• Requirement: Output the text lines of these items exactly as they appear, leaving out the pictures.

• Data for the task:
════════════════

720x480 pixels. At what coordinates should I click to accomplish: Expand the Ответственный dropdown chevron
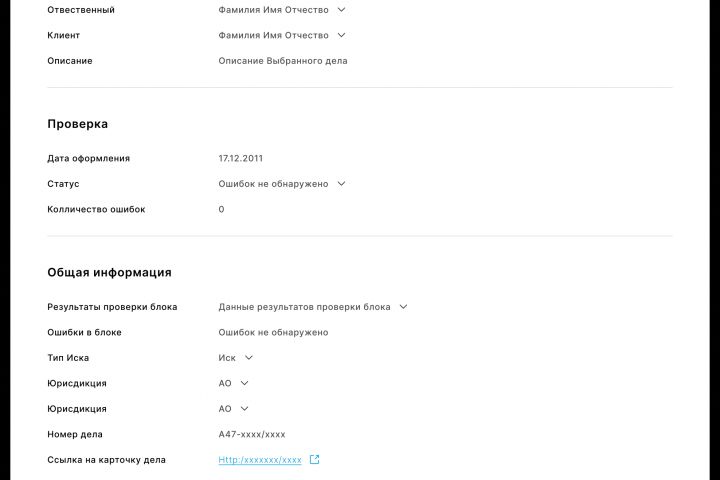(342, 10)
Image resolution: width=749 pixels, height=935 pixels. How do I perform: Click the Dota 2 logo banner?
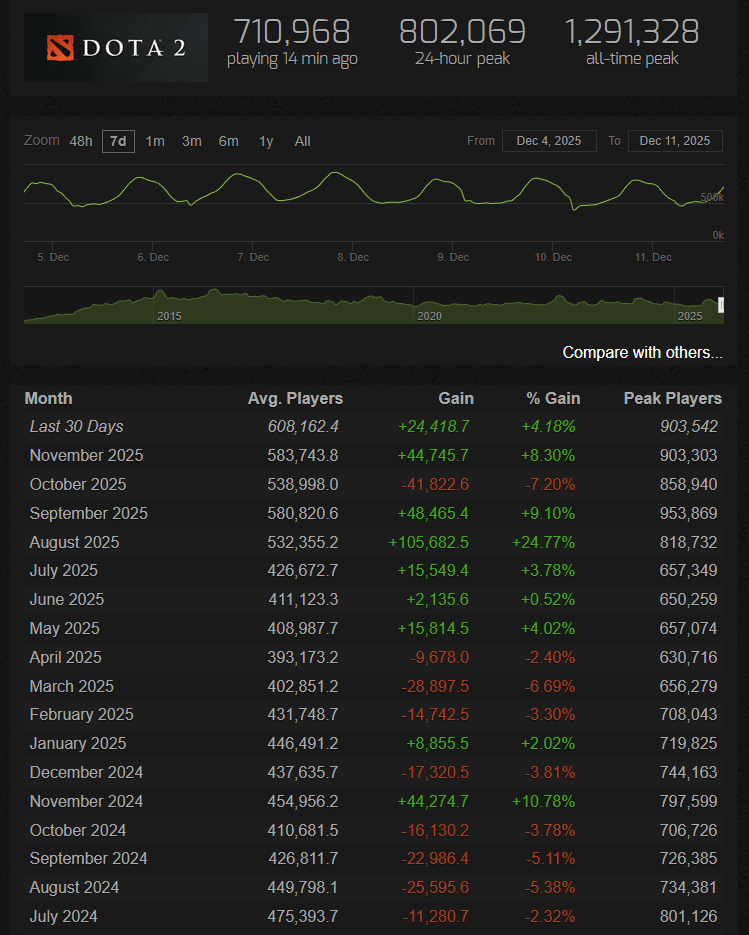pos(116,47)
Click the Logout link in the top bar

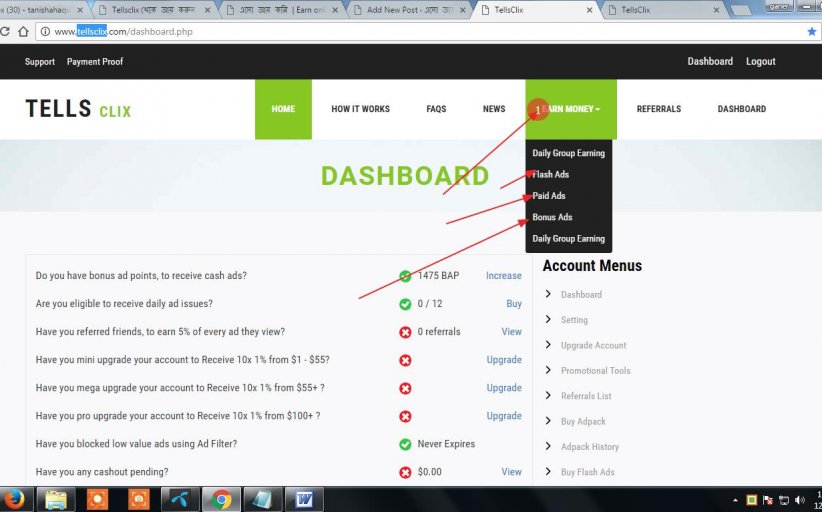(x=760, y=61)
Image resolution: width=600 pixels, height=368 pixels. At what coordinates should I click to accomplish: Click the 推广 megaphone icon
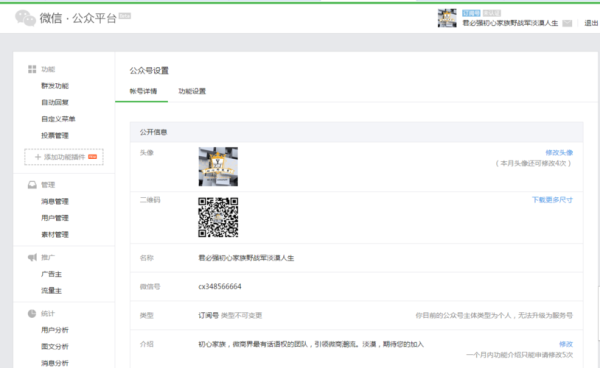coord(32,257)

════════════════

• Answer to the exercise:
720x480 pixels. At what coordinates should I click to accomplish: Expand the Ответственный dropdown chevron
(342, 10)
Image resolution: width=749 pixels, height=935 pixels. How do I perform: Click the Dota 2 logo banner?
pos(116,47)
Click the Logout link in the top bar

(x=760, y=61)
Image resolution: width=600 pixels, height=368 pixels. At what coordinates should I click to accomplish: Click the 推广 megaphone icon
coord(32,257)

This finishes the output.